실습 자료>
*-*-*
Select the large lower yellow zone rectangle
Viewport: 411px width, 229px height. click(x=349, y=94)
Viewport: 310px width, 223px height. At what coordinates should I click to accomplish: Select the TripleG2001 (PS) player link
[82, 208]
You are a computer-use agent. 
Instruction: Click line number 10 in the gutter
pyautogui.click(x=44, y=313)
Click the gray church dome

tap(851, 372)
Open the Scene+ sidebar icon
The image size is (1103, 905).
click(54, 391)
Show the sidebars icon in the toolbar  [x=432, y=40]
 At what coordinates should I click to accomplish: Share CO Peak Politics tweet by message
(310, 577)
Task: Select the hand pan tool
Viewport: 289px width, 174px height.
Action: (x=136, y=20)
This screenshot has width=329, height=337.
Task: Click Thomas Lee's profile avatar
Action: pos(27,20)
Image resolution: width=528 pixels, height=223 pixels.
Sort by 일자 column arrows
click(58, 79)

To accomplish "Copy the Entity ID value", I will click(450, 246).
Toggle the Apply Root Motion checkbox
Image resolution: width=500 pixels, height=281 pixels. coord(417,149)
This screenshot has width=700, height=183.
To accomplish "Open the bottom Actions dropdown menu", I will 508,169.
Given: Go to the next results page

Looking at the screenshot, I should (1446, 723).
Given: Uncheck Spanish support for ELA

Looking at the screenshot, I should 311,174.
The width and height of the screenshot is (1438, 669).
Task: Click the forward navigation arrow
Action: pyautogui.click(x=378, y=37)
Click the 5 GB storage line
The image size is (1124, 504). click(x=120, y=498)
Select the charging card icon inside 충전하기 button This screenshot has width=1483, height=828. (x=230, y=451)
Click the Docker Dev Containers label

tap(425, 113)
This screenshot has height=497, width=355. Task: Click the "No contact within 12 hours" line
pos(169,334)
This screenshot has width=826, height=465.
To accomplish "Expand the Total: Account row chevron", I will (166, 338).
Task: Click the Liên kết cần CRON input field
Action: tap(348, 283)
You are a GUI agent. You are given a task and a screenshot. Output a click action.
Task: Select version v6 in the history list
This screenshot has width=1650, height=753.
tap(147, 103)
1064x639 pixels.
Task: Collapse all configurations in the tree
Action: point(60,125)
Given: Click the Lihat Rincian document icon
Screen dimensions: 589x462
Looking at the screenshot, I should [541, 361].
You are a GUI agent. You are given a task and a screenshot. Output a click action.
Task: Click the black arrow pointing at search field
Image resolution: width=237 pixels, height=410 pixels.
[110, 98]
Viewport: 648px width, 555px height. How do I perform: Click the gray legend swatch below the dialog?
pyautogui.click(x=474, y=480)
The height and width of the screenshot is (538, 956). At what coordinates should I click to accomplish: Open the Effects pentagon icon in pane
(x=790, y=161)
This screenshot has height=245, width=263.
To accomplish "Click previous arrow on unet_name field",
*-*-*
위 데이터 전체에서 "GUI agent" 부분을 "desktop agent"(으)로 바꿔 다시 쓰고, 나머지는 모두 그대로 두세요.

최종 결과>
Select the large lower yellow zone rectangle
Viewport: 411px width, 229px height. click(x=349, y=94)
Viewport: 310px width, 223px height. At what coordinates should I click to accomplish: Select the TripleG2001 (PS) player link
[82, 208]
You are a computer-use agent. 
Instruction: Click line number 10 in the gutter
pyautogui.click(x=44, y=313)
Click the gray church dome

tap(851, 372)
Open the Scene+ sidebar icon
The image size is (1103, 905).
click(54, 391)
Show the sidebars icon in the toolbar  [x=432, y=40]
 At what coordinates should I click to accomplish: Share CO Peak Politics tweet by message
(310, 577)
Task: Select the hand pan tool
Viewport: 289px width, 174px height.
Action: (x=136, y=20)
This screenshot has width=329, height=337.
Task: Click Thomas Lee's profile avatar
Action: pos(27,20)
Image resolution: width=528 pixels, height=223 pixels.
Sort by 일자 column arrows
click(58, 79)

To accomplish "Copy the Entity ID value", I will click(450, 246).
Toggle the Apply Root Motion checkbox
Image resolution: width=500 pixels, height=281 pixels. coord(417,149)
This screenshot has width=700, height=183.
To accomplish "Open the bottom Actions dropdown menu", I will 508,169.
Given: Go to the next results page

Looking at the screenshot, I should (1446, 723).
Given: Uncheck Spanish support for ELA

Looking at the screenshot, I should 311,174.
The width and height of the screenshot is (1438, 669).
Task: Click the forward navigation arrow
Action: pyautogui.click(x=378, y=37)
Click the 5 GB storage line
The image size is (1124, 504). click(x=120, y=498)
Select the charging card icon inside 충전하기 button This screenshot has width=1483, height=828. (x=230, y=451)
Click the Docker Dev Containers label

tap(425, 113)
This screenshot has height=497, width=355. Task: Click the "No contact within 12 hours" line
pos(169,334)
This screenshot has width=826, height=465.
To accomplish "Expand the Total: Account row chevron", I will (166, 338).
Task: Click the Liên kết cần CRON input field
Action: tap(348, 283)
You are a desktop agent. You are given a task and a screenshot. Output a click action.
Task: Select version v6 in the history list
This screenshot has width=1650, height=753.
tap(147, 103)
1064x639 pixels.
Task: Collapse all configurations in the tree
Action: point(60,125)
Given: Click the Lihat Rincian document icon
Screen dimensions: 589x462
Looking at the screenshot, I should [541, 361].
You are a desktop agent. You are given a task and a screenshot. Output a click action.
Task: Click the black arrow pointing at search field
Image resolution: width=237 pixels, height=410 pixels.
[110, 98]
Viewport: 648px width, 555px height. How do I perform: Click the gray legend swatch below the dialog?
pyautogui.click(x=474, y=480)
The height and width of the screenshot is (538, 956). At what coordinates should I click to accomplish: Open the Effects pentagon icon in pane
(x=790, y=161)
This screenshot has height=245, width=263.
To accomplish "Click previous arrow on unet_name field",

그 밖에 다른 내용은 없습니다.